Everything Everywhere today announced its results for the first quarter of 2012, showing a 2.5% drop in service revenues.

The joint venture between T-Mobile and Orange claimed its results call would have shown a rise of 2.9%, but the forced reduction in mobile termination rates (MTRs) from regulator Ofcom lost it the all-important advantage.

MTRs are the wholesale fee operators charge other phone companies to complete a call. They had risen to around the 4p mark, meaning operators got 4p per minute for each call a user made to a phone on its network. Following an Ofcom consultation and final ruling in March last year though, the regulator decided to set up a system to drop the price year-on-year until it reached less than 1p by 2015.

The decision had mobile operators up in arms at the amount of revenue they would lose from phone calls and led to O2 and Vodafone joining Everything Everywhere to try and get the decision reversed.

Ofcom stuck to its guns and the challenge failed.

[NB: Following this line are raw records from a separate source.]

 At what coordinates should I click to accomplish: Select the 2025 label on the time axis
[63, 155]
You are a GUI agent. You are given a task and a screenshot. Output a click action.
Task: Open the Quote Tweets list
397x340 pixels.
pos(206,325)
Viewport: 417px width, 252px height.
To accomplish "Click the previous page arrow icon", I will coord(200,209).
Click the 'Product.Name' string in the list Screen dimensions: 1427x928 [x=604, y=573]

The case is still with the Competition Appeal Tribunal, with the firms hoping the “guide path” of how quickly the prices drop will be slowed down. However, the death of MTR rates is inevitable.

How much damage can this really cause to an operator though and is Everything Everywhere crying over a relatively small figure, considering its profits still broke records in the first quarter of 2012, hitting £1.5bn?

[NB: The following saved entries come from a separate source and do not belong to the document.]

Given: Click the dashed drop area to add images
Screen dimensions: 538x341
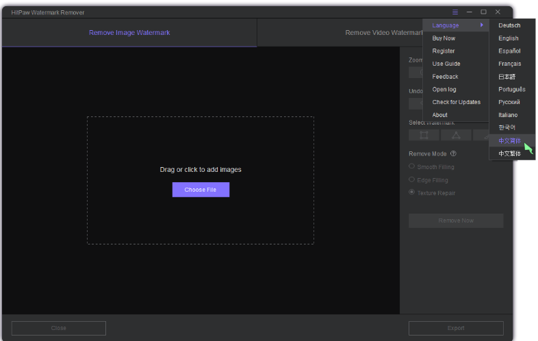Looking at the screenshot, I should tap(200, 144).
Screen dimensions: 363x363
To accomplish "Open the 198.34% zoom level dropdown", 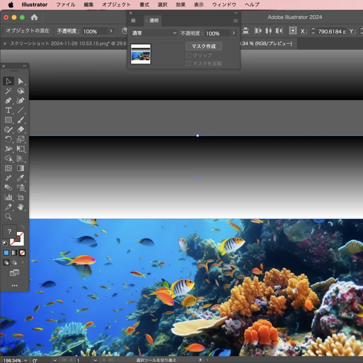I will pyautogui.click(x=26, y=360).
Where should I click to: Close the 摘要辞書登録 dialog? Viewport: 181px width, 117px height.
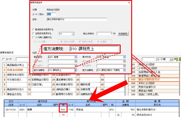pos(129,3)
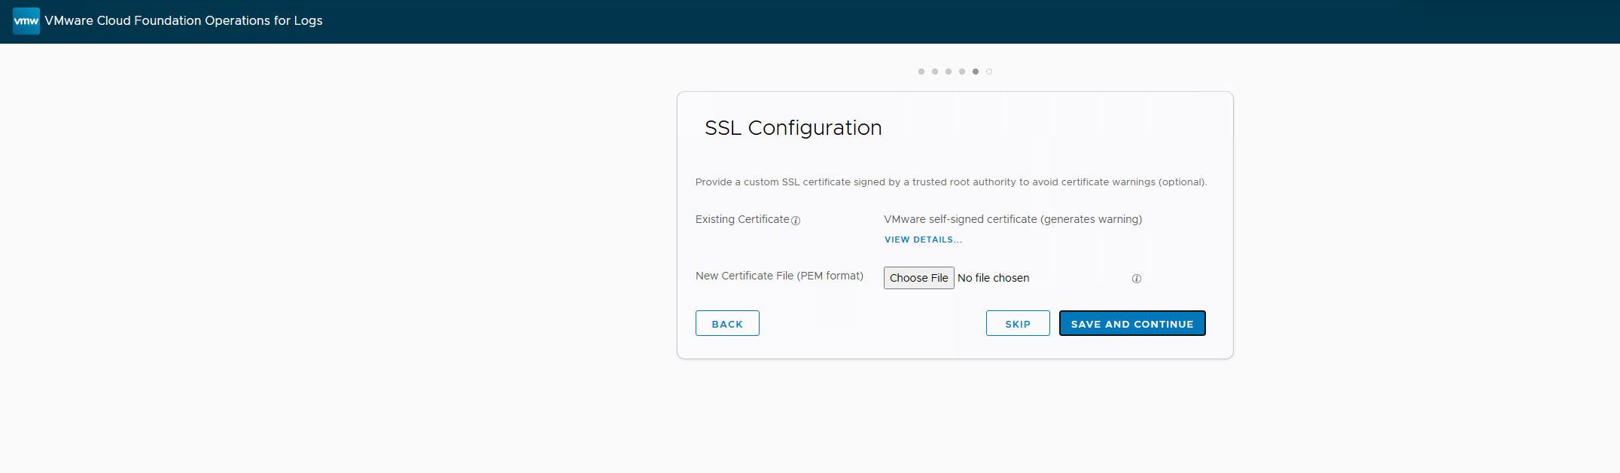Click info icon right of No file chosen
This screenshot has height=473, width=1620.
click(1137, 279)
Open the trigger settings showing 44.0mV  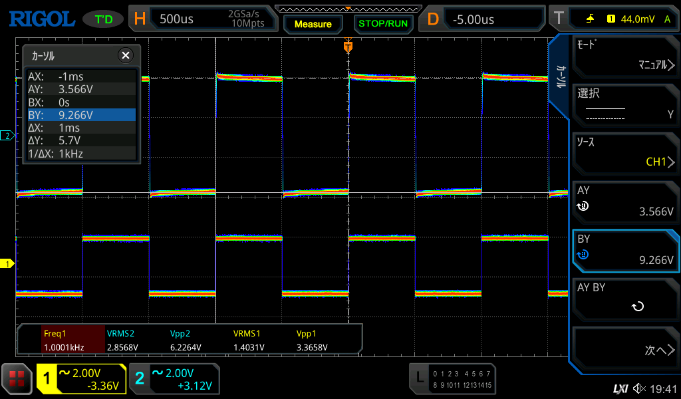coord(620,19)
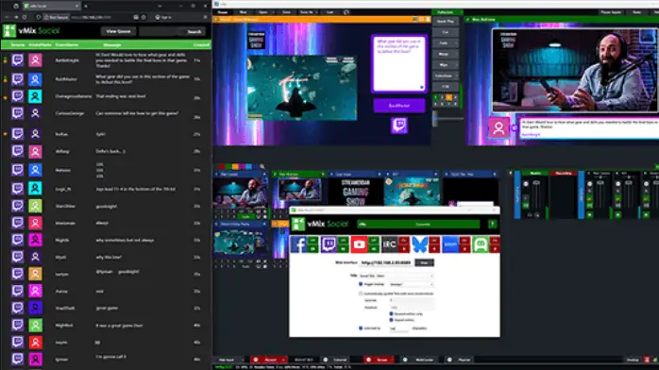The height and width of the screenshot is (370, 659).
Task: Open the Title dropdown in vMix Social
Action: click(x=396, y=276)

A spokesman from Everything Everywhere told Computer Weekly it was no small number, with the company estimating it had lost over £300m in its last four quarters since the ruling. He also claimed the benefits were not being passed onto the user, as it was forcing operators to make cuts elsewhere.

“When we had the revenue stream of MTRs, we were able to offer more affordable pay as you go plans,” he said.  

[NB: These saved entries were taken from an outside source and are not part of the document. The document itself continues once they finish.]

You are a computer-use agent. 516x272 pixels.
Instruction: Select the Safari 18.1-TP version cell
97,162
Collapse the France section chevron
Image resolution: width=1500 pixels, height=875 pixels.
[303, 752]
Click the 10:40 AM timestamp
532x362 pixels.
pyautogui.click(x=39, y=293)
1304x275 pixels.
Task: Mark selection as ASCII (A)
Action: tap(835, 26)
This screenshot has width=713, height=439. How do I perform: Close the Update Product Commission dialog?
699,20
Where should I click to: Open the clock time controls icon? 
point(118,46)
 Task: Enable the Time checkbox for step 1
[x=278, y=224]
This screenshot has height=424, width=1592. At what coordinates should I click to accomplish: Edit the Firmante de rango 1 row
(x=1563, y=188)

“We could give big subsidies for relatively infrequent users, providing handsets and a cheap price and making our revenues when they made the calls.”

The spokesman claimed most of these deals have now had to be withdrawn: “We make so little money from the calls.”

Ofcom and landline companies argued the customer benefit would come in elsewhere, for example when making calls to mobiles from fixed lines.

BT claimed to have a leading role in the campaign to “Terminate the Rate” and said Ofcom’s ruling allowed it to cut prices of its landline calls to mobiles from 13p to 11.3p in the daytime – a reduction of 13% - and from 7p to 5.3p in the evenings – an even bigger reduction of 24% - because it didn’t need to pay such large fees to operators for taking its calls.

However, the reduction Ofcom made Vodafone, O2 and Everything Everywhere make in the first year alone was closer to 36% showing that, despite its cuts, consumers are still not reaping the full benefits and the profit – albeit a smaller one – has been passed onto landline operators.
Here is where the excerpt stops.